To be fair, Rudolph Schindler was an avant-garde architect who embraced a Bohemian lifestyle in a climate where outdoor living was possible. Aspects of the Kings Road House proved influential in the development of southern California modernism even if the co-housing model has been less widely adopted. What is worth considering, however, is the role temporary vacation accommodation can play in reimagining what permanent housing can be.

A vacation represents a purposeful effort to leave behind the familiar world of the everyday to seek out unique experiences. As such, travelers are primed to be receptive to alternative ways of living. And so while the generic chain motel might offer more predictable (and affordable) options if a bed is just needed for the night, the small vacation cabin has the potential to offer a far greater range of architectural experiences. The growth of online platforms such as VRBO and Airbnb speak to the demand for a greater range of alternatives.

As a distilled version of a single-family home, a cabin need only provide basic accommodations for a limited amount of time. Ironically, the same characteristics that define a cabin as a lesser house paradoxically give it greater architectural potential. Because it need not function as a permanent residence, it is free to expand the boundaries of what a “house” can be by offering alternate modes of living in more unconventional locations. It represents a unique opportunity to demonstrate how the built environment can intensify the human experience both by focusing attention inward towards a particular activity or outward to engage with a particular landscape. It thus can challenge its occupants to approach their lives differently once they leave the small vacation cabin behind and return both to their larger, more luxurious homes and their larger, more complicated lives.

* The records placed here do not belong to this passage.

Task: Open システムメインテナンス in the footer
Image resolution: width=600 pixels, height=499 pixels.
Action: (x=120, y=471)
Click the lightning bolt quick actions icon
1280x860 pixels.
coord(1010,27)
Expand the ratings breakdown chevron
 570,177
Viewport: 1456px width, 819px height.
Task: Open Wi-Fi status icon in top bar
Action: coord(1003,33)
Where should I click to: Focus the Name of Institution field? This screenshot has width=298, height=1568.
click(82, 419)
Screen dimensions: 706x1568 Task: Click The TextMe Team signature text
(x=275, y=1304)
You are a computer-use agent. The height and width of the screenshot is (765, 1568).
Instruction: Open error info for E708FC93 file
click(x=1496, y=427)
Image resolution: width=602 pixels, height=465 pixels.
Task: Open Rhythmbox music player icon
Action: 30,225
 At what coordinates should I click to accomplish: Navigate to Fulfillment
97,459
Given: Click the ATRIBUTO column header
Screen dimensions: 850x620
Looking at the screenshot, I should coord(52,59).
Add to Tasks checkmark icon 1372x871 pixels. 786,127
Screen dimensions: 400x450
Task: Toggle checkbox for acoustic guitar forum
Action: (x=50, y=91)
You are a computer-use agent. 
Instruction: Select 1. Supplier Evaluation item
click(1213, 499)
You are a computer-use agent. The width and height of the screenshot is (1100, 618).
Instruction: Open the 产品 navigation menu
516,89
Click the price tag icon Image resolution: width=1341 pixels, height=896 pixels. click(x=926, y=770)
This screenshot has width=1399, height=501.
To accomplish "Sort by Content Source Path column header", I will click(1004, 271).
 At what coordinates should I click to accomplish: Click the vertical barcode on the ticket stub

The vacation cabin is not in it self a solution to the issues facing housing in America (or anywhere else). Rather, it represents an opportunity to directly experience potential alternatives. A cabin today offers visitors a chance to retreat and reassess just as a cabin afforded Thoreau a similar opportunity over 175 years ago. By deliberately living simply and immersing oneself in nature, space is created to reconsider what is necessary. A stay in a small cabin has the potential to redefine what is “enough.”